(Tugas): Ulangi tanpa perubahan baris-baris materi dari baris pertama hingga baris yang memuat "Describe the element at coordinates (488, 89)", termasuk kedua ujungnya.

(Kumpulan Materi):
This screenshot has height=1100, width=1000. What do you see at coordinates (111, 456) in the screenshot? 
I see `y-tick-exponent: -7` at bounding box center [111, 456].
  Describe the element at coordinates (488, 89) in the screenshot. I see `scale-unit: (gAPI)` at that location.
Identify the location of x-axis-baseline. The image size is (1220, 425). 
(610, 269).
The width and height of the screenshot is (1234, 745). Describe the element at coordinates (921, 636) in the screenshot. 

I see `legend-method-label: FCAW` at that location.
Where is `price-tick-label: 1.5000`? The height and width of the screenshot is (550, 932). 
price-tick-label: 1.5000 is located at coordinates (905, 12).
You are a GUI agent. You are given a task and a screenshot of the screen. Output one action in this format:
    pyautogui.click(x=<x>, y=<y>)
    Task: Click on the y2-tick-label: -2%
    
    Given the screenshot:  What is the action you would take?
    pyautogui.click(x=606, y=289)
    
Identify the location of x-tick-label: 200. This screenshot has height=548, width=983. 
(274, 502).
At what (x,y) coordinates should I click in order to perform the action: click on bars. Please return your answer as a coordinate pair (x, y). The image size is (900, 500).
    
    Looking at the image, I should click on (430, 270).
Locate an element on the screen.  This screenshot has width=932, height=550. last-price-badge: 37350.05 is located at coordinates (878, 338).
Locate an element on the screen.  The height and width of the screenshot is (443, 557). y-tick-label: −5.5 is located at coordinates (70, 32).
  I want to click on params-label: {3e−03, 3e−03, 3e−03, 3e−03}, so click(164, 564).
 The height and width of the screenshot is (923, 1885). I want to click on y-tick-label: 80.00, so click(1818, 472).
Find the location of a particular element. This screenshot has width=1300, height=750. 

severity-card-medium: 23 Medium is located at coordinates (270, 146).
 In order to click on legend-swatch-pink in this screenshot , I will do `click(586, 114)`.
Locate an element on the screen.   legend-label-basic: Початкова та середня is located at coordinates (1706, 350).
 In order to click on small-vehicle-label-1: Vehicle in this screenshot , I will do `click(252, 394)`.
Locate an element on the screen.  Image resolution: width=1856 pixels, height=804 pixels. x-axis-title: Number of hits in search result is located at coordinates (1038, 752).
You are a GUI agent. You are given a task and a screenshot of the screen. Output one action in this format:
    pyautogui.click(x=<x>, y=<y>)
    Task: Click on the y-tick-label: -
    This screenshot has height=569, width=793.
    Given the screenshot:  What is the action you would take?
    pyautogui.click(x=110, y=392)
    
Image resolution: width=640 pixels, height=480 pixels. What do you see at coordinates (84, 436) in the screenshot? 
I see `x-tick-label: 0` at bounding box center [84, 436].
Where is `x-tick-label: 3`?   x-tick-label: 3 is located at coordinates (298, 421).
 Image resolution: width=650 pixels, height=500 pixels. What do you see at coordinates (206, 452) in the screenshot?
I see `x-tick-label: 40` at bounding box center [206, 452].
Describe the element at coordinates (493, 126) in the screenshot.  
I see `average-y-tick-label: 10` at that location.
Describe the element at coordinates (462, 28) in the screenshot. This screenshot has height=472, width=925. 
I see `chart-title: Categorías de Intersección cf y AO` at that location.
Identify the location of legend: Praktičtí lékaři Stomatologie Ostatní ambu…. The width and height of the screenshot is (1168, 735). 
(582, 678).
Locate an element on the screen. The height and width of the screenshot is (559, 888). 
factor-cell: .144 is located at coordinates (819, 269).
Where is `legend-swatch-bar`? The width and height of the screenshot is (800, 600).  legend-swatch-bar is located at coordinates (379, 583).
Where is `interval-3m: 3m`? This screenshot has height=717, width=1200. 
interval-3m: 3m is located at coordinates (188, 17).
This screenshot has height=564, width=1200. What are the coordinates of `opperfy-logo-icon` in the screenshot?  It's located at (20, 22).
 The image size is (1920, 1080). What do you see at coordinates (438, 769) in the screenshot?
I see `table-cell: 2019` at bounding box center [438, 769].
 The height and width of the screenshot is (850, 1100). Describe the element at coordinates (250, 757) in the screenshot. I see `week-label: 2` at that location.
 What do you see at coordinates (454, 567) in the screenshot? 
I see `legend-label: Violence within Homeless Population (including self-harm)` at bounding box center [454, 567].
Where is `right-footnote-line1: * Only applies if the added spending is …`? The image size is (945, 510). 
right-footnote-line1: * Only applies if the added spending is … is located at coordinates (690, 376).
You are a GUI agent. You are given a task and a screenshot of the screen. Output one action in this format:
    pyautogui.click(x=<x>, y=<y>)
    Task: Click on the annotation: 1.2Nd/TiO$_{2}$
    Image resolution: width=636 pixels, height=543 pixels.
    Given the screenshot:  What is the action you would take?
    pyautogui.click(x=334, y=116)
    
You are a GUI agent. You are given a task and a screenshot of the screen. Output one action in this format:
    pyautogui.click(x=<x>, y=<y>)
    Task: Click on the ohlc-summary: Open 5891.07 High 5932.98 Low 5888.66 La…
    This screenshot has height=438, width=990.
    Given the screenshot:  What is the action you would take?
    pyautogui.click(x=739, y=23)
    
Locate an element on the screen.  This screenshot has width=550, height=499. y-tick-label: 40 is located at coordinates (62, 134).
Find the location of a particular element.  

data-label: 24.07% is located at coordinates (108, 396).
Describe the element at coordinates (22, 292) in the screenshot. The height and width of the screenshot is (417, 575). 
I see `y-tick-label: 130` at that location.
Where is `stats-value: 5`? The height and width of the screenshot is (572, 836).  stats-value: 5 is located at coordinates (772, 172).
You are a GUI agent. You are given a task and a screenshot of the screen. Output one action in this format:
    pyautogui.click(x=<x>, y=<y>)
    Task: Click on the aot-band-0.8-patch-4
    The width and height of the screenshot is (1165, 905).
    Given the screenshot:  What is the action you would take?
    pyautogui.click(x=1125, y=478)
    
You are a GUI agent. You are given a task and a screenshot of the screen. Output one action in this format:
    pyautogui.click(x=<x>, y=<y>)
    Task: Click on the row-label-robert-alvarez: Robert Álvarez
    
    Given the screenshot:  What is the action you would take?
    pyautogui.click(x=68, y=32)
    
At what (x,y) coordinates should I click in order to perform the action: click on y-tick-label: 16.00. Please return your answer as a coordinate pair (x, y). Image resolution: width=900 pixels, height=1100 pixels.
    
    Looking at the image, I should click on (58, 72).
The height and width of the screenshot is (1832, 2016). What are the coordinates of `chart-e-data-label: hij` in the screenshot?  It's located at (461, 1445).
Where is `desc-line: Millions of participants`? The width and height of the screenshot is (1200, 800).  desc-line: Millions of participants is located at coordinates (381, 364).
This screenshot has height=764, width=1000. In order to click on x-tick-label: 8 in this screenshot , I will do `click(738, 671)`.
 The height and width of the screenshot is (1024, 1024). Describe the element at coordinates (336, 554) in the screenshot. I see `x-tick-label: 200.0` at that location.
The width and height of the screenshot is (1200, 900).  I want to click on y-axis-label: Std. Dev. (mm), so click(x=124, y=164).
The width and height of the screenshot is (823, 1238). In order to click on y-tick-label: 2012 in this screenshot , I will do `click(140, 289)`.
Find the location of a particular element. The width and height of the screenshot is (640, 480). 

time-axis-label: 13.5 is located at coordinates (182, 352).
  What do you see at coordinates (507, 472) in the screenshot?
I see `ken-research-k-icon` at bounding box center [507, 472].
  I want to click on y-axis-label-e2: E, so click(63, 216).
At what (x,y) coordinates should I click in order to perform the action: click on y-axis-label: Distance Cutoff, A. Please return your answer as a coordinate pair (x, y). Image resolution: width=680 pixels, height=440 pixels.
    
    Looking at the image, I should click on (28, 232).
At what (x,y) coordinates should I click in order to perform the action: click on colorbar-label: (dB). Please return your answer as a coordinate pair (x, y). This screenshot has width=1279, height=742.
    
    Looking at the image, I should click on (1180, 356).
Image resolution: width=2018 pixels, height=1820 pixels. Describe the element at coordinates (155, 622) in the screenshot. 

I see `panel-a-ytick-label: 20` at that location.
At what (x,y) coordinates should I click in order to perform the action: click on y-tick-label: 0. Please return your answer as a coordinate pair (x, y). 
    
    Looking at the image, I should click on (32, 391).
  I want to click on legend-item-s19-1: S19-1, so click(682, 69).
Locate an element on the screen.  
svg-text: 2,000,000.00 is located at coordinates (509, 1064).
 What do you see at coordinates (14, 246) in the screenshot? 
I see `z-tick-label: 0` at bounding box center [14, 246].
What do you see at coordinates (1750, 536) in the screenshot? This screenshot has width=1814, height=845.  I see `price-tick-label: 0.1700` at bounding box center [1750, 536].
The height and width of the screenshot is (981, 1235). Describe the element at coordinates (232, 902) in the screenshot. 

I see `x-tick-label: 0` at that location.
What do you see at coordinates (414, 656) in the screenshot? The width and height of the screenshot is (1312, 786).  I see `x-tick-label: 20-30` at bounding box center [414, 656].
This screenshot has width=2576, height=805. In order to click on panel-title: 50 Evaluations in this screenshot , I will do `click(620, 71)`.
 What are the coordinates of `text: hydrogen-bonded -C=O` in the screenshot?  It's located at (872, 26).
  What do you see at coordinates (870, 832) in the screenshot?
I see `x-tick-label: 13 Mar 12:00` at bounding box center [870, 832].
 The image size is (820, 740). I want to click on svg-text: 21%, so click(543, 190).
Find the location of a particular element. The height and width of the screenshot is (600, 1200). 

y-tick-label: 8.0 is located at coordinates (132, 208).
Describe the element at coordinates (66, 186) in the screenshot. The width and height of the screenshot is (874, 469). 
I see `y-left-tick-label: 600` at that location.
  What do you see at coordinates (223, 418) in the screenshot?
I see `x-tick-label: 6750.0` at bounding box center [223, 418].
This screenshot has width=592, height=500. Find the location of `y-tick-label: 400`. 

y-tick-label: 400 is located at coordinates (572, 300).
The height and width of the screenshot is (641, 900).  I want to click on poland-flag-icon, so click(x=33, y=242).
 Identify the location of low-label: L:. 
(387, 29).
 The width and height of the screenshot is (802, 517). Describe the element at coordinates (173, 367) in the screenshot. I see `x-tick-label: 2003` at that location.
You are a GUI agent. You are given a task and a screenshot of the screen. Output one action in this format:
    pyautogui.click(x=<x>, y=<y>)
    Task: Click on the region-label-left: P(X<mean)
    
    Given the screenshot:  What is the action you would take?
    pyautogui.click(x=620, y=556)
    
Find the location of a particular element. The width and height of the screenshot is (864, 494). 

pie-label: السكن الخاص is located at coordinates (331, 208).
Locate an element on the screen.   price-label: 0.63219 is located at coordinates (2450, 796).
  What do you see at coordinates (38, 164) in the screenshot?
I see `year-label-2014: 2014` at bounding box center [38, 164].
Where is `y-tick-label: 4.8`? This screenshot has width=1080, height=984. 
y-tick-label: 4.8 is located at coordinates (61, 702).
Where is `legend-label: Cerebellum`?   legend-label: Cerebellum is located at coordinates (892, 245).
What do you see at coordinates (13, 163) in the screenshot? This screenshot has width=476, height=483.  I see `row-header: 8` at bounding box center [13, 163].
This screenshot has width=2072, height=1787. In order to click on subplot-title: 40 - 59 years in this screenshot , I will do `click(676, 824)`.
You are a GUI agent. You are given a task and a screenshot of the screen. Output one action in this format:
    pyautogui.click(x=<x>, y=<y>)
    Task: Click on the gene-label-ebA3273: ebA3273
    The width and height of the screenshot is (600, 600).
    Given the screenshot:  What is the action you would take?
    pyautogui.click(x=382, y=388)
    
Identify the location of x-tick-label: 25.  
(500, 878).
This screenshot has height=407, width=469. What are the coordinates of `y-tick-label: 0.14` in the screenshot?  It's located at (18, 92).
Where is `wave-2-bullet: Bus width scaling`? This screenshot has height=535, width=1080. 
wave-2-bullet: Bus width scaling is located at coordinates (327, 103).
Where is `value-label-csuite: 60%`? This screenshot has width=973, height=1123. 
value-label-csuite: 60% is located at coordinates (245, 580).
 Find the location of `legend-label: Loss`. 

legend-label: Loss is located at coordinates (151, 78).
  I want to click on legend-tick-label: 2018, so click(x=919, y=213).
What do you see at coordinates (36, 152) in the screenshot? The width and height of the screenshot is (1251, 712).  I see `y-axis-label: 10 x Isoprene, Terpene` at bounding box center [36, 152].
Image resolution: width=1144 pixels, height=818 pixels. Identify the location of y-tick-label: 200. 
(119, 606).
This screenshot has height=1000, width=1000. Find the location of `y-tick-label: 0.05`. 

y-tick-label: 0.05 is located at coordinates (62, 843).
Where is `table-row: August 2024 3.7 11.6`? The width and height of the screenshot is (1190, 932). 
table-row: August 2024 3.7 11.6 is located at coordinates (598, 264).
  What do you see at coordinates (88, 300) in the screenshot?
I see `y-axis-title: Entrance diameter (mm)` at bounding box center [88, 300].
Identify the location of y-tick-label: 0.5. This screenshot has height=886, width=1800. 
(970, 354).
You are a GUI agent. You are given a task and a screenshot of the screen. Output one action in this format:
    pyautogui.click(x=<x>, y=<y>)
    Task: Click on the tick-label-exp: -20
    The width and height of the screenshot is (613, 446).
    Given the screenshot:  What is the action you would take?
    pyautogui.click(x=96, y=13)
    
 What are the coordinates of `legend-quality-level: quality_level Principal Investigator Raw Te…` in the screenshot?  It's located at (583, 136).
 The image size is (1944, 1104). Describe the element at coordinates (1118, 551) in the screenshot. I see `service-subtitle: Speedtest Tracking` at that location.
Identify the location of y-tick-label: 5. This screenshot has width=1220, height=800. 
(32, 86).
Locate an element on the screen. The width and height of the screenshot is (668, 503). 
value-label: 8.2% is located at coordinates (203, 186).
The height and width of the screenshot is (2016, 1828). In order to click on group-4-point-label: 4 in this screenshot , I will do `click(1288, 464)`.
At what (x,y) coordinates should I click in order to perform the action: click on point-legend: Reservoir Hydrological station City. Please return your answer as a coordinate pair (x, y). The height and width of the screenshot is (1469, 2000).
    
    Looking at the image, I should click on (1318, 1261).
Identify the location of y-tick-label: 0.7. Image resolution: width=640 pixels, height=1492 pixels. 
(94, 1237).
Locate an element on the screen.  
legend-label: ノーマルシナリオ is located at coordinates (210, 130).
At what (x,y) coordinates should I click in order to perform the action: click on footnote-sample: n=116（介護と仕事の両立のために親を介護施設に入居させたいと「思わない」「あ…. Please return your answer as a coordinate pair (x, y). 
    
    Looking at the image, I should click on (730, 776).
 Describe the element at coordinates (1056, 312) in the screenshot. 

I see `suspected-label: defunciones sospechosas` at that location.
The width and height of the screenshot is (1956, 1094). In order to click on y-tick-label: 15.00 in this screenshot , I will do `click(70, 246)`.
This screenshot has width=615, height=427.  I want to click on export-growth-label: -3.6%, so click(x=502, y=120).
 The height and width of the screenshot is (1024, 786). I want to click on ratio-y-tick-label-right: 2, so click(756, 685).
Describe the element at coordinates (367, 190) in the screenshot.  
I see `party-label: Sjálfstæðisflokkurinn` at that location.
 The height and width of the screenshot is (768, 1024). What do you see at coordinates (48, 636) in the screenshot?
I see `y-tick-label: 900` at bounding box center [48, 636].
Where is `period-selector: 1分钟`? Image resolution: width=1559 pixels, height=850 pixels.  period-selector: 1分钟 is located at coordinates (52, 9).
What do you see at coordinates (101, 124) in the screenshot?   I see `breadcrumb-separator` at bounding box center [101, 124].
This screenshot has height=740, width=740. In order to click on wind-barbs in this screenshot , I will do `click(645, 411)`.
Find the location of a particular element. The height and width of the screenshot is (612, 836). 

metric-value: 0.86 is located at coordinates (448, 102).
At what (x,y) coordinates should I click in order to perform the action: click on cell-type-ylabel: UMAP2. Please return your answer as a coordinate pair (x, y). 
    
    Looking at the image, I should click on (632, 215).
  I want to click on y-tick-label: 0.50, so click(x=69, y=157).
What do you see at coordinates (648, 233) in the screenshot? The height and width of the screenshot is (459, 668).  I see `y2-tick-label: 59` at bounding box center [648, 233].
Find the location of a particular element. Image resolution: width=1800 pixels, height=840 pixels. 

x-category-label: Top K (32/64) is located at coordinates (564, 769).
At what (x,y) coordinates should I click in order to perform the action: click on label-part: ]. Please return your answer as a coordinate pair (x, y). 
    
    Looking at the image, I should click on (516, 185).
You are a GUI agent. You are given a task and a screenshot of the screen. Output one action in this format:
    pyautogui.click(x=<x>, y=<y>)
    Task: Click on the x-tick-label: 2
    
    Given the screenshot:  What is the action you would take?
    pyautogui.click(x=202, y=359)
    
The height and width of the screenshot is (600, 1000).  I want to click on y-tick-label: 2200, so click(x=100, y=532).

(Penyelesaian):
This screenshot has height=1100, width=1000. What do you see at coordinates (111, 456) in the screenshot? 
I see `y-tick-exponent: -7` at bounding box center [111, 456].
  Describe the element at coordinates (488, 89) in the screenshot. I see `scale-unit: (gAPI)` at that location.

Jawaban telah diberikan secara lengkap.